Deployable Extrusion Bioprinting of Compartmental Tumoroids with Cancer Associated Fibroblasts for Immune Cell Interactions
Yan Yan Shery Huang, Professor of BioEngineering, University of Cambridge, United Kingdom

Realizing the translational impacts of three-dimensional (3D) bioprinting for cancer research necessitates innovation in bioprinting workflows which integrate affordability, user-friendliness, and biological relevance. Herein, we demonstrate 'BioArm', a simple, yet highly effective extrusion bioprinting platform, which can be folded into a carry-on pack, and rapidly deployed between bio-facilities. BioArm enabled the reconstruction of compartmental tumoroids with cancer-associated fibroblasts (CAFs), forming the shell of each tumoroid.

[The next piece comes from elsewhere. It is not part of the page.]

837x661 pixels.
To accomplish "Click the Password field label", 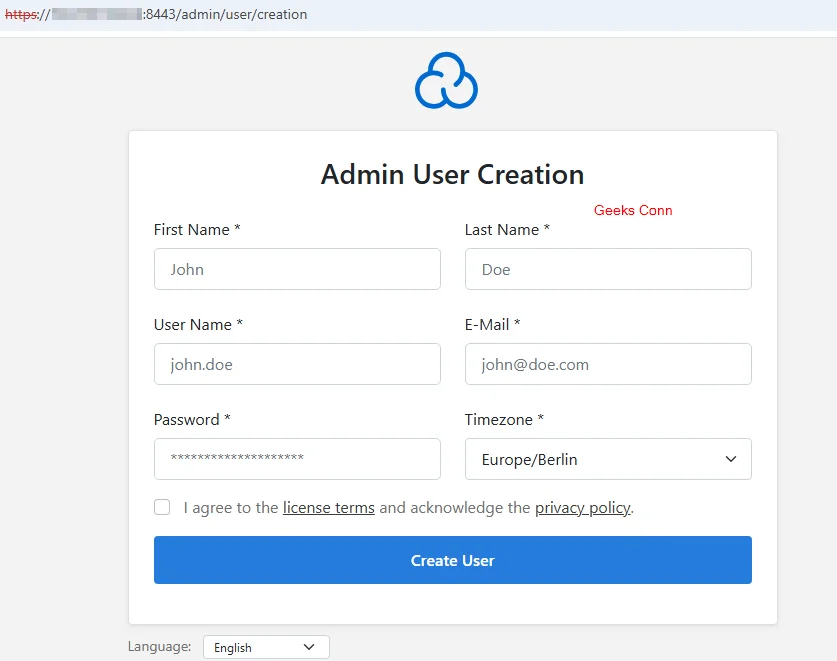I will 191,419.
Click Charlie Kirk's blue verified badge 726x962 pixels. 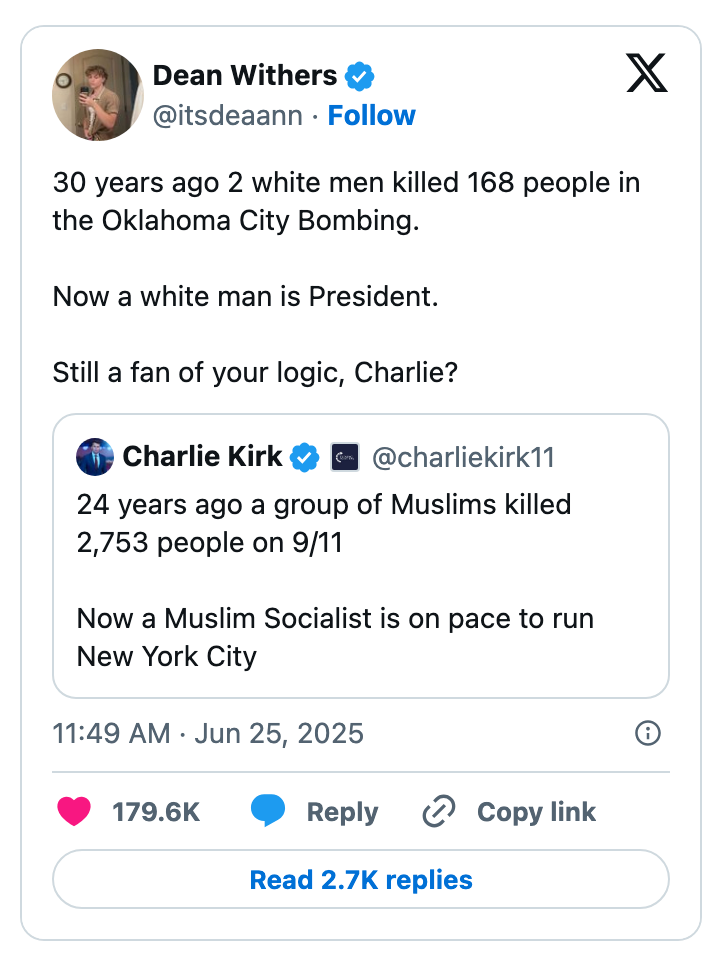[304, 457]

The 3D printed core–shell tumoroids showed de novo synthesized extracellular matrices, and enhanced cellular proliferation compared to the tumour alone 3D printed spheroid culture. Further, the in vivo phenotypes of CAFs normally lost after conventional 2D co-culture re-emerged in the bioprinted model. Embedding the 3D printed tumoroids in an immune cell-laden collagen matrix permitted tracking of the interaction between immune cells and tumoroids, and subsequent simulated immunotherapy treatments. Our deployable extrusion bioprinting workflow could significantly widen the accessibility of 3D bioprinting for replicating multi-compartmental architectures of tumour microenvironment, and for developing strategies in cancer drug testing in the future.